### Instructions to follow
From the data that follows, copy every line with the string "Mercedes".

++++ Supplied data

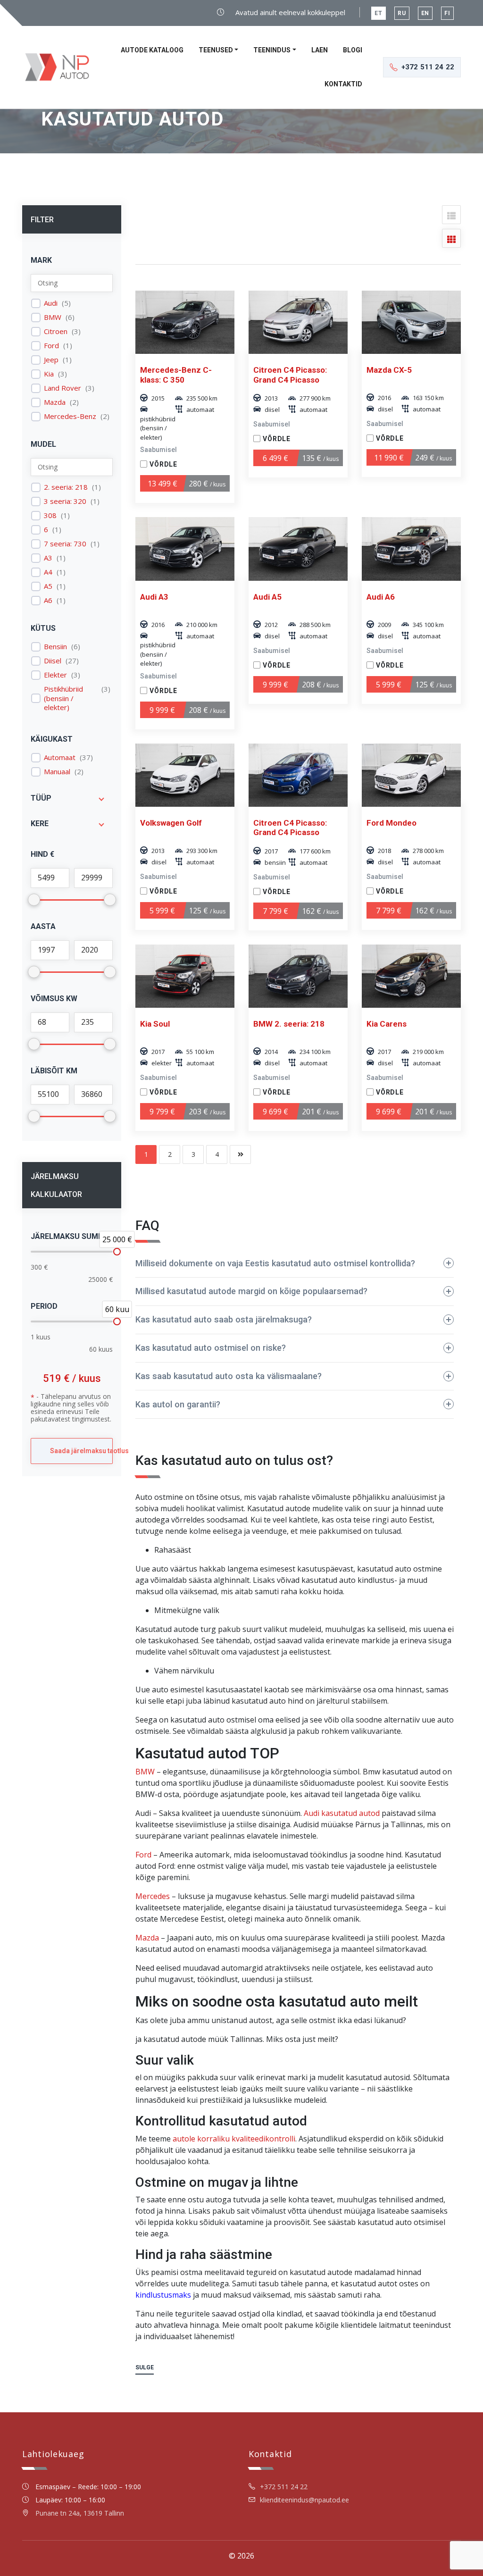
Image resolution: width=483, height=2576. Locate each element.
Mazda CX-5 (389, 370)
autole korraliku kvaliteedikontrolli (234, 2138)
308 (50, 515)
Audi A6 (380, 597)
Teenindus (272, 50)
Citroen (55, 331)
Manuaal (57, 771)
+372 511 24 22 (284, 2486)
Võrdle (163, 464)
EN (425, 13)
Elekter (55, 674)
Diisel (52, 660)
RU (402, 13)
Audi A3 (154, 597)
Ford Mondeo (391, 823)
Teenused (216, 50)
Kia (49, 373)
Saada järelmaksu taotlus (81, 1451)
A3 (48, 557)
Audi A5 (267, 597)
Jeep (51, 359)
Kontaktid (343, 84)
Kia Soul (155, 1024)
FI (447, 13)
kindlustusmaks (163, 2295)
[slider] (117, 1251)
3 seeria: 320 (65, 501)
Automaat (59, 757)
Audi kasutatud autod (342, 1813)
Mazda (55, 402)
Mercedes (152, 1896)
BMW (52, 317)
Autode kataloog (152, 50)
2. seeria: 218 (66, 487)
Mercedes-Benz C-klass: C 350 (176, 374)
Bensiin (55, 646)
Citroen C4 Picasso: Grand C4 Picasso (290, 374)
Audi (51, 303)
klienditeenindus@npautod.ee (304, 2499)
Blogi (352, 50)
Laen (319, 50)
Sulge (144, 2367)
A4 (48, 572)
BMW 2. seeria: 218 (289, 1024)
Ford (51, 345)
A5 (48, 586)
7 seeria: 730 (65, 543)
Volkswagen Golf (171, 823)
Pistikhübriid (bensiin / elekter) (63, 698)
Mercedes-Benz (70, 416)
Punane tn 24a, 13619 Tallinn (79, 2513)
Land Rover (62, 388)
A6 (48, 600)
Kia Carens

++++++++

### Written solution
Mercedes (152, 1896)
Mercedes-Benz C-klass: C 350 (176, 374)
Mercedes-Benz (70, 416)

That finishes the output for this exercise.